最初にスキルを使って血を集めた時も、死体からしか血が吸い出されていなかった。
「剣の勇者が張った【サンクチュアリ】で弱体化しているにも拘らず部下の魔族に砦攻めさせたのは、大量の死体が必要だったから」
「大正解」
「でも、どうして? 死体が必要なら、自分の手で部下を殺したって良かった。なのに、わざわざ敵にぶつけるような真似をして……」
「アタシはこれでもエコなんだよ? 使える物は使い潰すまで使う主義さ」
今しがた、血を回収する為に大量に手下の魔族を惨殺した者の言葉とは思えなかった。 だが、それが魔王なのだから仕方ない。
この場に異世界から転生して来た猫が居たら、「エコじゃなくてエゴの間違いじゃね?」とツッコミを入れていただろう。
魔王による部下の惨殺は、バルト達が止める間もなく進む。
魔族達は、近付けば魔王に殺される事を理解している筈なのに、迷う事無く――それどころか、どこか嬉しさと喜びを顔に浮かべて集まって来る。
それは、紛れも無く殉教者のそれだった。
フィラルテの手元に集められた血の球体が見る見るうちに巨大になる。
「もう少し血が欲しいところだけど、これ以上はそっちが待ってくれそうにないねぇ?」
バルト達は、言葉も無く武器を構え、既にいつでも飛び込める姿勢になっている。
フィラルテの能力が血を操ると言うのなら、血を集める程戦力が上がる。これ以上血を集める事を呑気に待っていて良い筈がない。
「では、アタシの本気をお見せするよ?」
集められた大量の血液が飴玉程に圧縮され、フィラルテはそれをゴクンッと喉を鳴らして飲み込む。
「“混ざれ”」
ドクンッと周囲に聞こえる程の脈動。
途端、3人が同時に飛び出す。
嫌な予感――――背中を滑り落ちる悪寒。
勇者としての直感が言っていた。
―――― 何かする前に倒せ、と。
バルトが1歩先を走り、渾身の力を込めて槍を突き出す。
高速の槍突進。
半魔の身体能力を限界まで使った、スピードとパワーを十二分に乗せた必殺の突き。
その1撃を、フィラルテは――――
素手で受け止めた。
「なっ……!?」
バルトが思わず驚きの声を出す。だが、決して自分の必殺の1撃を止められた事を驚いたのではない。バルトが驚いたのは、受け止めたフィラルテが成長していたからだ。
幼女にしか見えなかった容姿が、まるでモデルのような妖艶な雰囲気を纏う女性の姿へと変わっていた。
見た目だけで言えば20代半場と言ったところだろうか?
幼い姿の時に見えていた“可愛らしさ”と、大人の姿となった“美しさ”が混同する、怪しくも、どこか引き込まれるような魅力。
「この姿になるのも10年ぶり……やはり、勇者との戦いの時はコッチの姿じゃないとねえ?」
灯の槍の穂先を素手で掴んでいるのに、その手からは血の一滴すら流れておらず、痛みを感じているような素振りも一切ない。

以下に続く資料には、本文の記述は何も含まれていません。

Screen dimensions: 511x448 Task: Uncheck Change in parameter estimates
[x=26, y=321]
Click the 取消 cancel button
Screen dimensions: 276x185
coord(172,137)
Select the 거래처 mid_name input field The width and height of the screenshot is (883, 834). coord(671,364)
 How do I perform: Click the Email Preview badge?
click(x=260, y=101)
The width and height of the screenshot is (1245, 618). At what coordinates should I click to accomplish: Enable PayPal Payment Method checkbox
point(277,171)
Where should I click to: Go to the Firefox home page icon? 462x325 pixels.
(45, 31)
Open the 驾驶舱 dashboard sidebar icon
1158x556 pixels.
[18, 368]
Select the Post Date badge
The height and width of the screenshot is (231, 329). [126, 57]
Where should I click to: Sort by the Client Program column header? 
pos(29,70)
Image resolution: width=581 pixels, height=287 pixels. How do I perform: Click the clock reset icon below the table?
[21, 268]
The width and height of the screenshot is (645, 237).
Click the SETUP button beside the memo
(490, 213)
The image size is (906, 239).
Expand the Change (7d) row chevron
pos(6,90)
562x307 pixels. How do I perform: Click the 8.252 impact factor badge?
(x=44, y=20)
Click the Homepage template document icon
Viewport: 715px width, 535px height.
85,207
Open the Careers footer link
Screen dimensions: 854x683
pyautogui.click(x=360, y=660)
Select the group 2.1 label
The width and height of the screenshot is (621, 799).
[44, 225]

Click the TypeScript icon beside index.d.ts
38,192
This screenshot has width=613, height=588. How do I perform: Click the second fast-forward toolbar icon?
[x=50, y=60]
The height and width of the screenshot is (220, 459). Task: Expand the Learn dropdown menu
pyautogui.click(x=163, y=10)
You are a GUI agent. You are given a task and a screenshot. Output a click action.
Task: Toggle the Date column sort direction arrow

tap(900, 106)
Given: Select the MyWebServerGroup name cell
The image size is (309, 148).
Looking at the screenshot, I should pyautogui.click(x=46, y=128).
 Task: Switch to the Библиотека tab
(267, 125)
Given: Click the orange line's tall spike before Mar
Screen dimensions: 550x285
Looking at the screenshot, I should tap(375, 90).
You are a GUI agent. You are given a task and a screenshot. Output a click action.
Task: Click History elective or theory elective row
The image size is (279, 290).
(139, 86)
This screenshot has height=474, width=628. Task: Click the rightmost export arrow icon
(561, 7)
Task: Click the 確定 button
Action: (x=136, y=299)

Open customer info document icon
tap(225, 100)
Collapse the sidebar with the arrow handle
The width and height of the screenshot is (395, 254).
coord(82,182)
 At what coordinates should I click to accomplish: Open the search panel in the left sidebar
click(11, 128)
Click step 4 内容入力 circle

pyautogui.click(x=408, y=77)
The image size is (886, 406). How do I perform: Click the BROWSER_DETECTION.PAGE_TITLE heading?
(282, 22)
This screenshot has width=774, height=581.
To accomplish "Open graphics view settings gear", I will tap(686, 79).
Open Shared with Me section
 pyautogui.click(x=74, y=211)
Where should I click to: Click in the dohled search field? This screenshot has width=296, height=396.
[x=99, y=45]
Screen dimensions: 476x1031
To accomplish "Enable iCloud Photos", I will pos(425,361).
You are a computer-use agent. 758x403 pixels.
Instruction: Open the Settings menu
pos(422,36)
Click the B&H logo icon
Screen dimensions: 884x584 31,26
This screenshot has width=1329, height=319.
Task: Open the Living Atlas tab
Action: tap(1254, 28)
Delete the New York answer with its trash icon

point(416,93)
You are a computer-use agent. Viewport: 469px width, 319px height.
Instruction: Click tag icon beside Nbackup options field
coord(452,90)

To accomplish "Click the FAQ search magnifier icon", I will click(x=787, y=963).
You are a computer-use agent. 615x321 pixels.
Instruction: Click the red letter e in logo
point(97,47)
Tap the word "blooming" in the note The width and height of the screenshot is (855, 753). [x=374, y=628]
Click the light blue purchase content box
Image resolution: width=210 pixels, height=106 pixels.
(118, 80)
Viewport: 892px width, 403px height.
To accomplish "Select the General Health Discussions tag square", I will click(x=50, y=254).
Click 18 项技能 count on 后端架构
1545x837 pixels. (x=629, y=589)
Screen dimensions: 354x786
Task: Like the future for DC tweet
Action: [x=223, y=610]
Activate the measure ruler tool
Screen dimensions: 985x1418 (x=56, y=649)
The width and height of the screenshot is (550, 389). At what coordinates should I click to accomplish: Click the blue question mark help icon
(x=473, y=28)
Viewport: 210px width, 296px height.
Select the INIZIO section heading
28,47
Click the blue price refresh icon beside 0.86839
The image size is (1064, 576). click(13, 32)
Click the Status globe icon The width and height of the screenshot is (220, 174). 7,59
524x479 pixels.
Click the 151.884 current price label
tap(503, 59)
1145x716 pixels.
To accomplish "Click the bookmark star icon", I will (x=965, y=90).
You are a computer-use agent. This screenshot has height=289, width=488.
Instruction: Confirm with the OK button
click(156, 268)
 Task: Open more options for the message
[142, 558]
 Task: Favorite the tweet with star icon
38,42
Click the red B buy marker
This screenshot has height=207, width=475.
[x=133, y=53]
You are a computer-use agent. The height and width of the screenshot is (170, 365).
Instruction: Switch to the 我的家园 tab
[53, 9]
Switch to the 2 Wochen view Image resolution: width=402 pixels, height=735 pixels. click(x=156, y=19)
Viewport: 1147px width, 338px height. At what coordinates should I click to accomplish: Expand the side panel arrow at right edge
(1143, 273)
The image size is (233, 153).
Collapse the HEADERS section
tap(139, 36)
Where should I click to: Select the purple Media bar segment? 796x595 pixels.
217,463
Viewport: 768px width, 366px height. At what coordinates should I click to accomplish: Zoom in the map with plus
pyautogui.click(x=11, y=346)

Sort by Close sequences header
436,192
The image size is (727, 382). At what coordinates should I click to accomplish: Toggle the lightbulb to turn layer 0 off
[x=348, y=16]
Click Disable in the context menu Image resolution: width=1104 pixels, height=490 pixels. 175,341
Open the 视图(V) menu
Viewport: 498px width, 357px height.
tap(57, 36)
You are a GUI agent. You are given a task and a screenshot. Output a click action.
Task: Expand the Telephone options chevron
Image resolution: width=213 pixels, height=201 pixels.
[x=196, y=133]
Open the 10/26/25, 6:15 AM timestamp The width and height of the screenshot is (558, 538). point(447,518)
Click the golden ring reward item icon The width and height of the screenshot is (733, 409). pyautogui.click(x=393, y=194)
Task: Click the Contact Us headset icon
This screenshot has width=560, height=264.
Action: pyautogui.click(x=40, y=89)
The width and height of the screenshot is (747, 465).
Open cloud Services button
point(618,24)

呑気に喋るフィラルテに、ブランとノワールがバルトの陰から飛び出し襲い掛かる。
ブランは飛び上がり上段からの振り下ろし。ノワールは右側からの高速ステップからの横払い。
「ふっ!」「はぁっ!」
「油断は無いと言った」
冷たく言いながら、掴んでいる灯の槍を凄まじい力でバルトごと横に振るい、右にステップしているノワールにぶち当て、2人纏めて吹き飛ばす。
「ぅ!?」「キャッ!?」
そして、そのまま流れるような動きで、上から振るわれるブランの剣を右腕を盾にして防ぐ。
ギィンッと金属同士がぶつかったような甲高い音。
ブランは即座に気付いた。
「自身の血を操って肉体を硬化させているの!?」
「聡いね? まあ、あれだけ血を操っているところを見せていれば、馬鹿でも気付くか?」
フィラルテの無表情が微かに崩れ、喜悦と興奮で口元が少しだけ歪む。
懐に飛び込んで来た獲物に牙を突き立てる、獣の顔だった――――。
左手の指先が勝手に裂け、そこから噴き出した血が瞬時に2本の刃が絡み合う穿角になる。
「この身こそ、究極の盾にして究極の剣。【血化粧】の真の恐ろしさを存分に味わいなさいな」
容赦なく、躊躇なく、穿角をブランの心臓目掛けて振るった――――。